CHAPTER 1
Where They Were
Shield built its reputation on fast, convenient auto‑insurance cover. Growth came quickly, and by the third year the agency had multiple branches across the country. When the pandemic struck, however, many policyholders skipped or delayed premium payments. To bridge the widening cash gap, management turned to short‑term lenders that charged high annual rates. Within eighteen months the agency was juggling several high‑interest loans while trying to keep day‑to‑day operations afloat. The finance function had never moved beyond basic spreadsheets, so leadership could not see a single, consolidated view of debt service, future cash needs, and operational spending. When Shield asked Alehar for help, the brief was clear: create reliable financial reports, stop the cash bleed, and restore stability.
CHAPTER 2
What We Did
1. Stabilizing the finance engine
Our first move was to install a structured monthly‑close routine. We introduced a standardized chart of accounts, connected the bank feeds to accounting software, and trained the collections team to log every customer payment the same day it arrived. With accurate books in place, we mapped the full debt schedule and calculated how much cash the agency would need to cover both principal and interest in the coming quarters. The analysis showed that servicing the highest‑rate loans consumed a disproportionate share of available funds, leaving too little for payments to insurers and new‑policy acquisition.
Armed with real numbers, we helped Shield negotiate staggered settlements with the largest insurers so Shield could stretch payables without damaging critical relationships. We also redesigned the premium schedule for new customers so that a larger share of the annual premium arrived in the first quarter of coverage. This front‑loading of cash reduced the reliance on expensive bridge loans.
Collections required a cultural reset. We replaced ad‑hoc reminder calls with a disciplined sequence of messages tied to policy start dates and grace periods. Account managers received daily aging reports and weekly targets. Early partial results showed a clear uptick in on‑time payments, allowing management to accelerate pay‑downs on the most expensive debt tranches.
2. Streamlining operations and reducing overhead
Once the cash‑flow picture stabilized, we turned to the cost base. A branch‑level profitability review revealed that two storefronts had been running at a loss even before the pandemic. Both were located in areas where agents' coverage was already high, making the physical presence largely redundant. Closing those branches removed rent and staffing commitments while shifting remaining walk‑in traffic to better‑performing locations.

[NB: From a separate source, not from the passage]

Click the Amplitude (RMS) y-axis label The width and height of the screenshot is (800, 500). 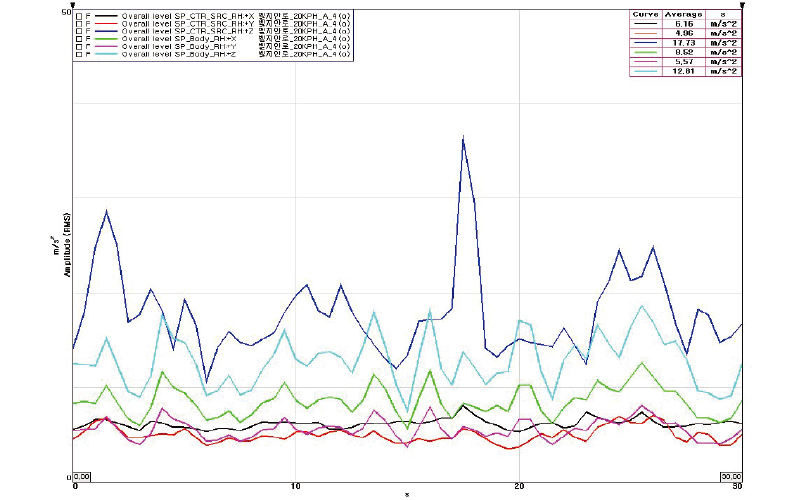[66, 243]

During the same review we found that the claims‑administration unit had grown organically in response to rising volume but now had overlapping roles. Rightsizing the department through natural attrition and selective redeployment trimmed payroll without harming service quality.
CHAPTER 3
Where They Are Now
The combined measures produced a visible turnaround. Monthly management accounts, show a steady climb in operating cash and a sharp decline in interest expense.
Shield retired the costliest note two months ahead of schedule and is on track to clear the remaining loans within the next financial year. Vendors are paid on agreed dates and new sales are on track to exceed pre‑pandemic levels. What began as a crisis of scattered data and expensive debt has become a lesson in disciplined finance and strategic cost control. With a solid reporting backbone and a leaner cost structure, Shield is once again positioned to write profitable policies and invest in growth with confidence.